Both Eli’s Barbeque and Maverick Chocolate signed three-year license agreements for their spaces. The third space included in this project is currently available and those interested in it can contact Joe Hansbauer at jhansbauer@findlaymarket.org or 513-604-7567.

  • Jenny Kessler

    hooray! It would be awesome if they were able to convert the spaces above the storefronts into residential apartments.

    • Joe Hansbauer

      Working on it Jenny. Not as quickly as I would hope, but things are in motion.

    • http://www.UrbanCincy.com/ Randy A. Simes

      Let me know…I’d buy a condo there.

    • Jenny Kessler

      dibs!

    • Jenny Kessler

      you know who to call the minute they’re ready! ;)

  • Matt Jacob

    Great news that Eli’s will be staying open later. Hopefully this starts a trend among other retailers so people can shop there after work too. A dry goods/sundries store with cereal and toilet paper would be nice too.

  • http://travisestell.com/ Travis

    Eli’s staying open until 9 p.m. is huge. Now we will have another major late-night destination (in addition to Rhinegeist) at the northern tip of the Cincinnati Streetcar route. It will be extremely easy for people who live downtown or visitors staying at a future hotel at The Banks to visit these destinations.

    • zschmiez

      Is PLT still open late 1 night a week? I think both Eli’s and Pho will feed off the later traffic (pun intended)

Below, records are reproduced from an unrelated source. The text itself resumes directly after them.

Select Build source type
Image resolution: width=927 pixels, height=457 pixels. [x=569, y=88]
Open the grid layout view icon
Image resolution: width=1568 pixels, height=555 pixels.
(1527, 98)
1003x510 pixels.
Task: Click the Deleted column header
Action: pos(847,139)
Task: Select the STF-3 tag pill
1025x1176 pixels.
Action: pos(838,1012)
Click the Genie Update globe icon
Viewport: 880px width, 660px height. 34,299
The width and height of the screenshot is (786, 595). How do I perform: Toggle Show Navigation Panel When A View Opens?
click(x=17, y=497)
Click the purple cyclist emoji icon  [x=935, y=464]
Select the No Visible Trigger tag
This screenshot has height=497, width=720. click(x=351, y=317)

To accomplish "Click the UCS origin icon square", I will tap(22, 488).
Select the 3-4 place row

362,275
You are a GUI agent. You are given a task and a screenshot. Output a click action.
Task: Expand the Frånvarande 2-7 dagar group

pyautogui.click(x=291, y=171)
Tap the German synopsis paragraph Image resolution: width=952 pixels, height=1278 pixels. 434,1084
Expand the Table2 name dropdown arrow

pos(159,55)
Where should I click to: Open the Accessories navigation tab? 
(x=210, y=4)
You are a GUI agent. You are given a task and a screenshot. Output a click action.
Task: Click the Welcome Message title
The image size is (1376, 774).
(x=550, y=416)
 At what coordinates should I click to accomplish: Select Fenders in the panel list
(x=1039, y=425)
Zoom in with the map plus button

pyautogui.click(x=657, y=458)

    • http://www.UrbanCincy.com/ Randy A. Simes

      Expect to see places like PLT and Market Wines stay open later in combination with Eli’s. Nothing official yet, but it’s in the works.

  • Charlie Hinkley

    PIggy-backing off Jenny’s comment: I’ve always wondered, do people live above the store’s around the market? the buildings are so beautiful, and it seems like have a more permanent population around the market would really help the tenants.

    • hatfielj

      Yes, some of the buildings have occupied apartments and condos (I’ve been inside of a couple of them), but many of them don’t. That’s all changing quickly though…

    • Joe Hansbauer

      Charlie, thanks for your note. Many of the buildings are not occupied above, but that is something you can expect to change in the next 18-36 months as new projects come on line to bring more residential and office use to the market district. You are correct that residential and office use would really benefit the vibrancy of the market during the week and drive vendor revenue.

    • Charlie Hinkley

      Joe, thanks for the response! Are you referring to something in the works, or just a general feeling that the upper level apartment buildings will be rehabbed and made available?

  • Craig Hochscheid

    Awesome!

  • http://j-taylor.net/ Jason Everett Taylor

    Along with the examples mentioned in the article, the market really needs a cafe and/or pub. It would be a great way to get people to the area later in the day, and also be a way to showcase our extraordinary local beers and cuisine.

    • Jenny Kessler

      Market Wines has great craft beers on tap, and they’re open later. Hopefully other places will follow suit.

  • Heather Tenney

    I can’t wait for Maverick Chocolate to open! Their craft chocolate leaves all the others in the dust. Especially the Belize and the sea salt dark chocolates!

  • EDG

    The south side does need more activity, too bad Krause’s closed.

    • http://www.UrbanCincy.com/ Randy A. Simes

      Right. I don’t think that space will stay empty for long though. This area is getting hot.

  • Jake Mecklenborg

    Looking at that photo…can we get the telephone poles out of Findlay Market?